Интервью с Ильей Грицем, основателем библейского колледжа «Наследие» (Москва)
— Люди часто говорят о духовной жизни. Что такое, на ваш взгляд, духовная жизнь?
— Тут надо очень точно определиться. Ведь есть огромное количество людей, которые читают книжки, ходят в театр и так далее, и все это они называют духовной жизнью. Для них духовная жизнь — это жизнь эмоциональная, интеллектуальня, и спорить с ними по этому поводу совершенно не интересно. Но для людей, которые называют себя христианами, духовная жизнь — это жизнь с Христом, с Духом Святым. Это не значит, что для христиан закрыта литература, искусство и все остальное. Нет, но без Христа, без Духа Святого все теряет смысл. Поэтому духовная жизнь — это жизнь с Богом, общение с Богом, это молитва. И качество духовной жизни не зависит от того, кем человек работает, какой у него социальный статус, образование. Мы прекрасно знаем, что люди, которых мы называем действительно духовными, часто не имели формального образования, оно было минимальным. И есть огромное количество людей, у которых три, четыре диплома, всякие степени и прочее, а духовности никакой.
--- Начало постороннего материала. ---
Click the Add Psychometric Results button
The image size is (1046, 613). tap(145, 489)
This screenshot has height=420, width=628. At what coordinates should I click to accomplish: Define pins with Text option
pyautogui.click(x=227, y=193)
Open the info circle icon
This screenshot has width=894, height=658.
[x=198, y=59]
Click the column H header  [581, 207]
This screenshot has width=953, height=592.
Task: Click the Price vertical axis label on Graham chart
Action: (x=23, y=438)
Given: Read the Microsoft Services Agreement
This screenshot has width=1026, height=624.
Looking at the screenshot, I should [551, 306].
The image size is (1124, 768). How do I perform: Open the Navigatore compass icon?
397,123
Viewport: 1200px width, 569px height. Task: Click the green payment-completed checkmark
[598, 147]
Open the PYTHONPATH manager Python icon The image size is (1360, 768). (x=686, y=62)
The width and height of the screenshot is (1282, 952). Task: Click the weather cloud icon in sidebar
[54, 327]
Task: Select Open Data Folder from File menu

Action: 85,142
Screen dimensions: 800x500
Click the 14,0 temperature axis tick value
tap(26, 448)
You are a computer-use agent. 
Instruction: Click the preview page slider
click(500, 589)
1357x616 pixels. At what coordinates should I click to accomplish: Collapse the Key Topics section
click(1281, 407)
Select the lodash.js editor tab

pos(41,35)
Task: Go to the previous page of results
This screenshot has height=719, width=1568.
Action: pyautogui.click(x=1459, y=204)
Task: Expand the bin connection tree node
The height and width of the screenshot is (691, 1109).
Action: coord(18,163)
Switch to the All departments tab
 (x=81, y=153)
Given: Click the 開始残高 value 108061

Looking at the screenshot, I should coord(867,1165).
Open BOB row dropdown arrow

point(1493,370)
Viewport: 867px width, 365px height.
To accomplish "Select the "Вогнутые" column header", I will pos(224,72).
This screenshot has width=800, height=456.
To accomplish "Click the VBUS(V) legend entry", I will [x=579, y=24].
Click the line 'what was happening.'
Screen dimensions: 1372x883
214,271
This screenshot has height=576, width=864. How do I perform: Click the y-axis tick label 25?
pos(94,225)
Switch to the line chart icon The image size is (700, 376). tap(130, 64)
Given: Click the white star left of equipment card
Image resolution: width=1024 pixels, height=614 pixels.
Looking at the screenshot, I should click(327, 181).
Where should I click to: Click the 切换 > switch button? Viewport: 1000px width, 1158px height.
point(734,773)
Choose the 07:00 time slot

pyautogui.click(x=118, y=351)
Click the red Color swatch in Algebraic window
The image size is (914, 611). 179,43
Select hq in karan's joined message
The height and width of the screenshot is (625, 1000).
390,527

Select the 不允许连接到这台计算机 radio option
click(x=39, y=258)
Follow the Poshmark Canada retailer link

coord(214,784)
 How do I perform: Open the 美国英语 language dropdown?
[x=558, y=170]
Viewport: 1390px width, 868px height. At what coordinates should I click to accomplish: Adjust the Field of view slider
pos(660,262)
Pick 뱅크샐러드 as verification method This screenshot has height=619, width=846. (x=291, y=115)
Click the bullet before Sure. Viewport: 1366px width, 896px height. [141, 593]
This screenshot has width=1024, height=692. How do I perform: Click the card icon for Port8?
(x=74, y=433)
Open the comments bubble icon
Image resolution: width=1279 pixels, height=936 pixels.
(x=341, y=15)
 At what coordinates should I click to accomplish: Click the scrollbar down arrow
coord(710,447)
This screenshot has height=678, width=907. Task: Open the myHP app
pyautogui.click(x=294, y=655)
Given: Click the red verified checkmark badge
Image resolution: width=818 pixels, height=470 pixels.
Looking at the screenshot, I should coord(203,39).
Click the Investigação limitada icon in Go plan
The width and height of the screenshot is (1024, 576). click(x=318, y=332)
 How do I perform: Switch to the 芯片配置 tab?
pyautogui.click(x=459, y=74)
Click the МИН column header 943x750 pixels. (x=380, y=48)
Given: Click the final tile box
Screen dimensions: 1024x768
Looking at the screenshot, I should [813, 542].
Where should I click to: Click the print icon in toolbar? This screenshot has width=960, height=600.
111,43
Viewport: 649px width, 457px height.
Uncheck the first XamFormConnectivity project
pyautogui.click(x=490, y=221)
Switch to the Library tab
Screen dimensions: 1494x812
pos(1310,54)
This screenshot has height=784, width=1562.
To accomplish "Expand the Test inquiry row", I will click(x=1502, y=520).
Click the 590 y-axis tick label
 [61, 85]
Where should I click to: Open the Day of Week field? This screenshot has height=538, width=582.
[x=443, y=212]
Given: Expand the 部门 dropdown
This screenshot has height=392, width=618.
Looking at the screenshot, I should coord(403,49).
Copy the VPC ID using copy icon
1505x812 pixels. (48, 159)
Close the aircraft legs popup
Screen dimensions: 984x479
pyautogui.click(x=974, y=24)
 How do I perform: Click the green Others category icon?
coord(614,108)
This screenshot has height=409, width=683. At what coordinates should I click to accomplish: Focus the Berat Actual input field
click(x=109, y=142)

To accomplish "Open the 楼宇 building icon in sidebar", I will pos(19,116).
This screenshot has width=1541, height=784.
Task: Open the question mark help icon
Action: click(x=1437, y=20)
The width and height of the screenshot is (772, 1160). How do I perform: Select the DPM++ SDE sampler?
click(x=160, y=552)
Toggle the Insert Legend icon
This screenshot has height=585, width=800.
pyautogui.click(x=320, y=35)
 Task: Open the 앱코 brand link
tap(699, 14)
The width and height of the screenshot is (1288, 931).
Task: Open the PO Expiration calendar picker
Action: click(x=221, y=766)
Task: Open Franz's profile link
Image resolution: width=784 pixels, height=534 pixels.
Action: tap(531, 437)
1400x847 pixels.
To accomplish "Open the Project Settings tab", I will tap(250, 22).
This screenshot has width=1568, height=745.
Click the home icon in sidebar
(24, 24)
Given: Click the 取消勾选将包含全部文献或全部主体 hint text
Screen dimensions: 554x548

— То есть это не связанные между собой вещи?
— Есть духовность, и есть суррогат духовности. И это очень точно надо знать. Несколько дней назад ко мне пришла девушка — выпускница богословского факультета одного из институтов. Она хочет учиться в нашем колледже. Я начинаю ее расспрашивать, что она читала, какие библейские книги. Выяснилось, что практически ничего. Бывает. Но при этом у нее диплом теолога. И это бывает сейчас. Я спрашиваю ее: «Чем бы вы хотели заниматься в жизни?» Отвечает: «Я хотела бы остаться на кафедре и преподавать патристику». — «А вы знаете, чему учили отцы церкви, в чем стержень их учения?» — «Да, конечно, богословию, духовности, Священному Писанию».
Я думаю, что, скорее всего, ее возьмут на кафедру. Но будет ли она при этом нести духовность студентам? Очень сомневаюсь. Я встречал огромное количество неверующих преподавателей богословских дисциплин. Если вы занимаетесь педагогикой, вы ведь не обязаны любить детей, это — профессия. И ужас не в том, что эта девочка ничего не знает — узнает, если захочет, конечно. А в том, что она уверена, что этого достаточно. И эту уверенность она станет передавать совсем молодым людям, и они будут выходить с уверенностью, что они все знают о духовности. Знать о духовности и пребывать в ней -- совсем не одно и то же.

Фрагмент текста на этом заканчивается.